I appreciate the Minister of State's reply, but I am disappointed. I cannot be satisfied with it. I do not mean that personally where the Minister of State is concerned, but this saga has been ongoing for years. I believe the first proposal to move the Rotunda dates back to the 1990s. The women of Dublin and the women of Ireland deserve better. There was a planned move in 2007. In 2015, an announcement was made by the then Minister to the effect that the three maternity hospitals were going to be relocated. The other maternity hospitals have received significant investment and I accept that the HSE has given some funding to the Rotunda, but there was no point in spending €100,000 on a strategic assessment if we were not going to act on it now.
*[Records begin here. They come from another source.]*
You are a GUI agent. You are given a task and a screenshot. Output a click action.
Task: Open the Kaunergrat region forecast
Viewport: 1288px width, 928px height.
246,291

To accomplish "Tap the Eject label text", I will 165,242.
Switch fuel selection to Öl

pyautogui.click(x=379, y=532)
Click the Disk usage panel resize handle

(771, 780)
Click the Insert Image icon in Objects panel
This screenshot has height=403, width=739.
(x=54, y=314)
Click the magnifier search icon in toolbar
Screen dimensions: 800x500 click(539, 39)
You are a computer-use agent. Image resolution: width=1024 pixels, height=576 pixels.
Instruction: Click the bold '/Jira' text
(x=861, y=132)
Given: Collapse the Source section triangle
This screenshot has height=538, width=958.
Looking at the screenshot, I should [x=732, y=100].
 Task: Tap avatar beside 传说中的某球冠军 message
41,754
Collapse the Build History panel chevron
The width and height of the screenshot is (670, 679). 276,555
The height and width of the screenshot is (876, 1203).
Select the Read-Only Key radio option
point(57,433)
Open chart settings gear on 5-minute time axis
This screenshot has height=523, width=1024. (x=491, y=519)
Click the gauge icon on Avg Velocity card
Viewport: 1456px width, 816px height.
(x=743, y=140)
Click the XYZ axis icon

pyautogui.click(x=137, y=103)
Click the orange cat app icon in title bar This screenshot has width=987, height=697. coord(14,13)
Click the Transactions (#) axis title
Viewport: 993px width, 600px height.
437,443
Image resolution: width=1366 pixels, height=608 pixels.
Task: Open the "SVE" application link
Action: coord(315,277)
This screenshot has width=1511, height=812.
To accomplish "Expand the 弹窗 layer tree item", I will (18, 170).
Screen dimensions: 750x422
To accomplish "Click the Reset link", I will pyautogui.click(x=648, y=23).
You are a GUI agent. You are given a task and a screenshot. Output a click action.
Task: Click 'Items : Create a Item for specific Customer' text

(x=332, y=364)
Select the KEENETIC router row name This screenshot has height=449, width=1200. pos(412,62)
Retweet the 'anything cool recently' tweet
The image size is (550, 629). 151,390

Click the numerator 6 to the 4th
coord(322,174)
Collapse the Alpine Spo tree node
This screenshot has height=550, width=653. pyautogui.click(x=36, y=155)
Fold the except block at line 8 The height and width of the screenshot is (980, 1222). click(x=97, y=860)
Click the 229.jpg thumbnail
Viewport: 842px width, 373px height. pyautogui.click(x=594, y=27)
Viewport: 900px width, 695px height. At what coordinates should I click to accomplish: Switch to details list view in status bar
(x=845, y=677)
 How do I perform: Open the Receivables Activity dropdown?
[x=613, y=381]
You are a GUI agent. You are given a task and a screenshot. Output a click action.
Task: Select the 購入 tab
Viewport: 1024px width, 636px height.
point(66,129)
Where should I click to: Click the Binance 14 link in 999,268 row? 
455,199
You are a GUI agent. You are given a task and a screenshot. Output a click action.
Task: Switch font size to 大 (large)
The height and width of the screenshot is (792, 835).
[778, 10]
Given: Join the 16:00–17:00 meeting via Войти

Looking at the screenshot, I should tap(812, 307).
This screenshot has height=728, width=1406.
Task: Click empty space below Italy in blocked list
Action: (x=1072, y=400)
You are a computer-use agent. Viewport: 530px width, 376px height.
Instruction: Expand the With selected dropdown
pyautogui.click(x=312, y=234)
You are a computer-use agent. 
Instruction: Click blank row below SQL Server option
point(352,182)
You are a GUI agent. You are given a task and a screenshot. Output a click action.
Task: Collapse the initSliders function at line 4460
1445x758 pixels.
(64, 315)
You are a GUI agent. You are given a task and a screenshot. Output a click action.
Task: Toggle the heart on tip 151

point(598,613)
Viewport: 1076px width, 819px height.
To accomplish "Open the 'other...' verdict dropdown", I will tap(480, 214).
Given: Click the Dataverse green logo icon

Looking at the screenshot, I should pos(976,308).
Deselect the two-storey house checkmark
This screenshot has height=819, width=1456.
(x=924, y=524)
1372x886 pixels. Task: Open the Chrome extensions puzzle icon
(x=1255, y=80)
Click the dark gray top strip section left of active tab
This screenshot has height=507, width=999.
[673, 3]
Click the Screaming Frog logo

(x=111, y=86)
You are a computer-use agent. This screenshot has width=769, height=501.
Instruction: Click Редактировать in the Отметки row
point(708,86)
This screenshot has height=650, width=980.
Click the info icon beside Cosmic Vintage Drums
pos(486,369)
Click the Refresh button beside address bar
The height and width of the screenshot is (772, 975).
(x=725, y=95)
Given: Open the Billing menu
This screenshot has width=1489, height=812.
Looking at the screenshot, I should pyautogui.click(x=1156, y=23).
The Government's spend is €10.9 billion. That is a great investment in health services, but the women of Ireland deserve some of that. This is a modest, pragmatic and sound investment proposal. The total cost of creating a critical care wing in the Rotunda would be €61 million. The Connolly proposal is over €500 million. What will be the period involved? Will it be 15, 20 or 30 years? I implore the Minister of State to speak with the Minister. I would like him to meet the master of the Rotunda. If the Minister of State could attend that meeting as well, it would be great. It is important that we not ignore the risks facing not only the mothers, babies and families every day, but also the staff. It is unfair to put staff into these risky situations. It is also unfair on the mothers and babies who are relying on the Rotunda for their health services.

I thank the Deputy for her subsequent statement. In 2020, €4.6 million was provided by the HSE to the Rotunda Hospital to address capacity and infrastructural needs. Given the age and condition of the original hospital, additional funding of €100,000 has been provided by the HSE to the Rotunda to prepare a strategic assessment report and preliminary business case in support of the proposed critical care wing, as required under the public spending code. A projected €250,000 will be allocated in 2021 to assist further in progressing proposals to address areas of critical risk in the existing hospital buildings.

The proposed interim upgrade works are intended to address the key clinical risks and capacity concerns identified by the hospital prior to its co-location with Connolly Hospital Blanchardstown in line with programme for Government commitments. All capital development proposals must progress through a number of approved stages in line with the public spending code, including detailed appraisal, planning, design and procurement, before a firm timeline or funding requirements can be established. Approval must be received for each stage to ensure that the proposal delivers value for money and remains affordable and that sufficient moneys are available to fund the project to completion, including equipping and commissioning costs.

The delivery of capital projects is a dynamic process and subject to a number of key considerations, including service prioritisation, classification of scope, determination of affordability and the successful completion of the various capital project approval stages, which can impact on the timeline for delivery. However, I will bring the Senator's concerns to the Minister. I suggest that she write to him. There has been a previous visit. It is the oldest hospital in the world and the busiest in Ireland, with more than 8,000 babies delivered per year, and that is aside from the gynaecological work that is done in the hospital. This matter is of major concern to the Senator and many other people, including me.

I thank the Minister of State for her engagement with Senators.

Sitting suspended at 2.17 p.m. and resumed at 2.45 p.m.